# What you will do
Return each line of the items that contains the string "Request". Case counts.

# Input rows

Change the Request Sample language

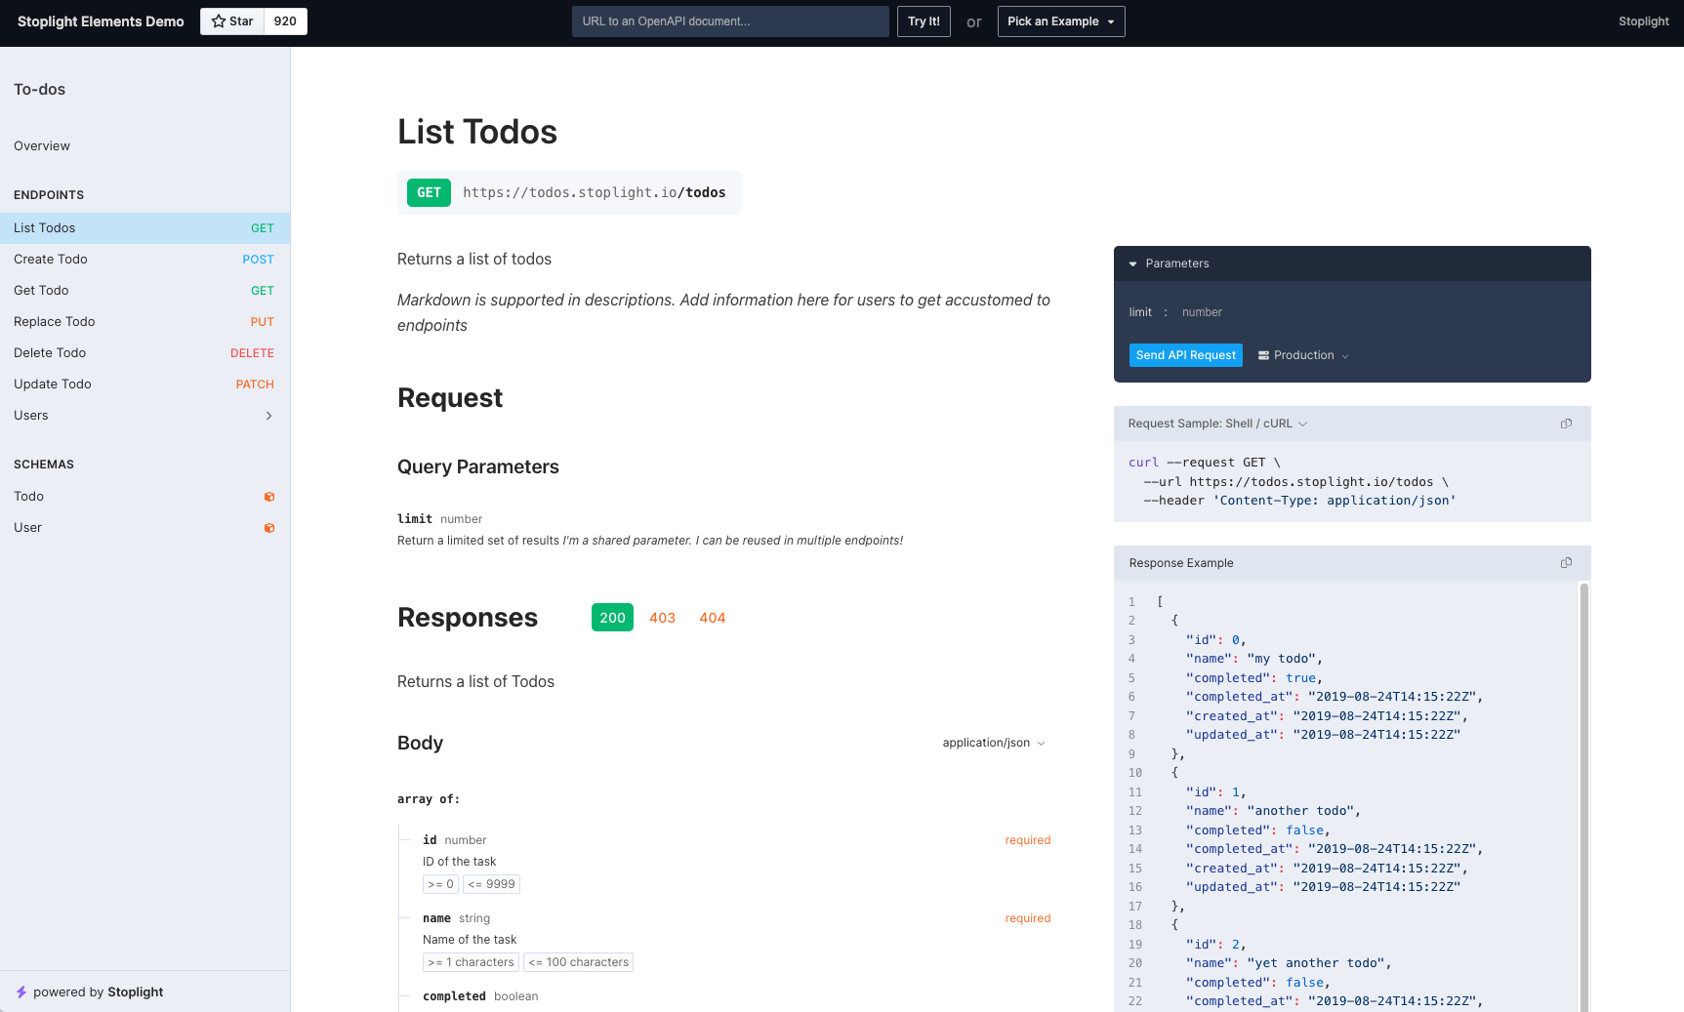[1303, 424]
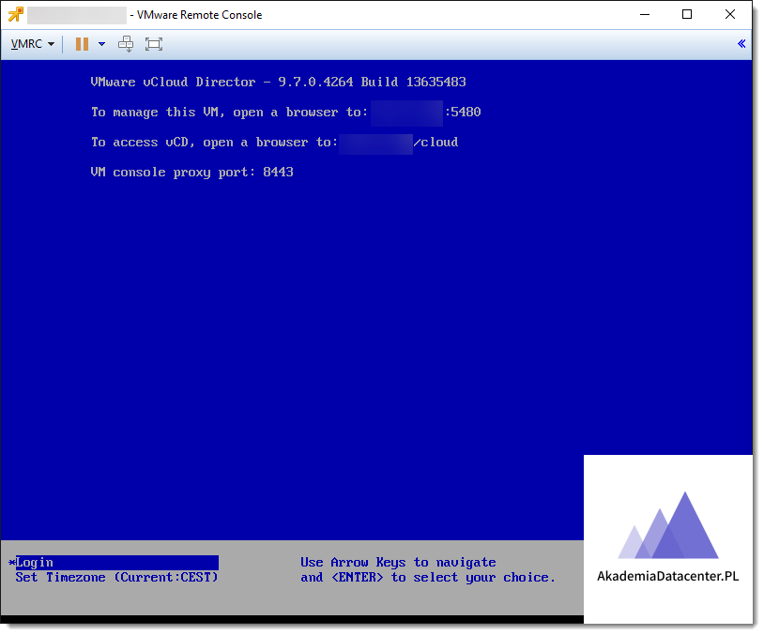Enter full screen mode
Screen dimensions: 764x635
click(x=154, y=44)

# Exercise output
Change the Request Sample language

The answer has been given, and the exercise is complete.